Настал момент, когда один из них вдруг сел, выпрямившись, на кровати и громко сказал: «Мама, не уходи!» Эти слова произвели на меня ужасающее действие. Он бредил. Я кинулась к телефонному справочнику, стала набирать номера — один, два, десять, и всякий раз отзывался только бесстрастный голос автоответчика. Я побежала к мужу. Он собрал свои книги и посоветовал мне идти спать, сказав, что поработает, устроившись рядом с детьми. «Ты же знаешь, сегодня воскресенье, найти врача почти невозможно», — добавил он. А, стало быть, уже воскресенье! Я ретировалась в свою комнату, вся холодея. Сейчас я испытывала лишь безнадежную потребность забыться, уснуть. Простое, грубое желание, чтобы все кончилось, овладело мной. Пусть они умрут. Чтобы наконец и я тоже могла провалиться в смерть.
* * *
Назавтра дети уже чувствовали себя много лучше. С этого дня они быстро пошли на поправку. И я тоже. Когда мне случалось вспомнить о картине, главным моим чувством оказывалось отчужденное удивление. Вся магия испарилась, и я подвергла свой былой энтузиазм холодному рассмотрению. Как я могла допустить, чтобы меня настолько заморочили какие-то пятна краски, наляпанные на четырехугольник хлопковой ткани? Проплывая перед моим умственным взором, полотно казалось мне плоским изображением, на фоне огромности мира и житейских потрясений представляющим весьма ничтожный интерес. Я снова почувствовала вкус к нашим семейным заботам, и мы с мужем стали поговаривать о том, что недурно бы куда-нибудь съездить в отпуск. Но разумеется, следовало дождаться школьных каникул, ведь мы и в мыслях не имели уехать без детей.
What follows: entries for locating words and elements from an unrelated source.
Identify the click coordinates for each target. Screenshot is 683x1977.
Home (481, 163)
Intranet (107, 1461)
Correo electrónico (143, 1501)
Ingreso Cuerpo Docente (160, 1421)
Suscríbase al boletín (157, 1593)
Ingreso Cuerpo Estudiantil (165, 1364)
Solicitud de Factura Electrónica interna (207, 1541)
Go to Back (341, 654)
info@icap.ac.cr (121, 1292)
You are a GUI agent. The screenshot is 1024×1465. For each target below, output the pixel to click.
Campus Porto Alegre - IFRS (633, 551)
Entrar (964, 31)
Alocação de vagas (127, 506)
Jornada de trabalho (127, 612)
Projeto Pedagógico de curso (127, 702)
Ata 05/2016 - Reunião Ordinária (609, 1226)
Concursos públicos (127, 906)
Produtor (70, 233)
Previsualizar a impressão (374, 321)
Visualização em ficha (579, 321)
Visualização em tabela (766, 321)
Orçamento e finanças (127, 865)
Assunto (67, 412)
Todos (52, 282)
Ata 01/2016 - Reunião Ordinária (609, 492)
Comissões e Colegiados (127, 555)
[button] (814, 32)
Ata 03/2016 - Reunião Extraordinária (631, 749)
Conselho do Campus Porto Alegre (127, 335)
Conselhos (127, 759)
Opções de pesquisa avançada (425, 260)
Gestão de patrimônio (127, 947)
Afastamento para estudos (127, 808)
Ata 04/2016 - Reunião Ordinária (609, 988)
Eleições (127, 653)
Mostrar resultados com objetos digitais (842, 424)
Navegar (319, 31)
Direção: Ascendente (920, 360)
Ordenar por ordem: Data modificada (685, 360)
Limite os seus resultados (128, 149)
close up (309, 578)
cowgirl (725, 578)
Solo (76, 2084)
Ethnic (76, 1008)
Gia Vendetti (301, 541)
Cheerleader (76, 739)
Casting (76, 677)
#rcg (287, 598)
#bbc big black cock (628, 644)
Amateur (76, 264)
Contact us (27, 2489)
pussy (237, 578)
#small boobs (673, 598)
Я быстро набиралась сил, чувствовала, что душевное здоровье ко мне вернулось, и потому, когда наш приятель-банкир, снова собравшись нанести визит художнику, чтобы получить ранее выбранное для покупки полотно, попросил меня сопровождать его, я не увидела тому никаких препятствий. Спросила его, не идет ли речь о картине из серии «Окна». Он меня заверил, что нет, поскольку он так и не решился остановиться ни на одном из восьми полотен этой серии, притом, так или иначе, галерея уже прибрала их к рукам, а его выбор пал на давнюю композицию, исполненную в манере более классической. Я не осмелилась спросить, существует ли еще та картина, которую я видела в работе, да и как бы я ее описала? Я же видела ее не иначе как в череде бесконечных трансформаций. К тому же это меня больше не интересовало.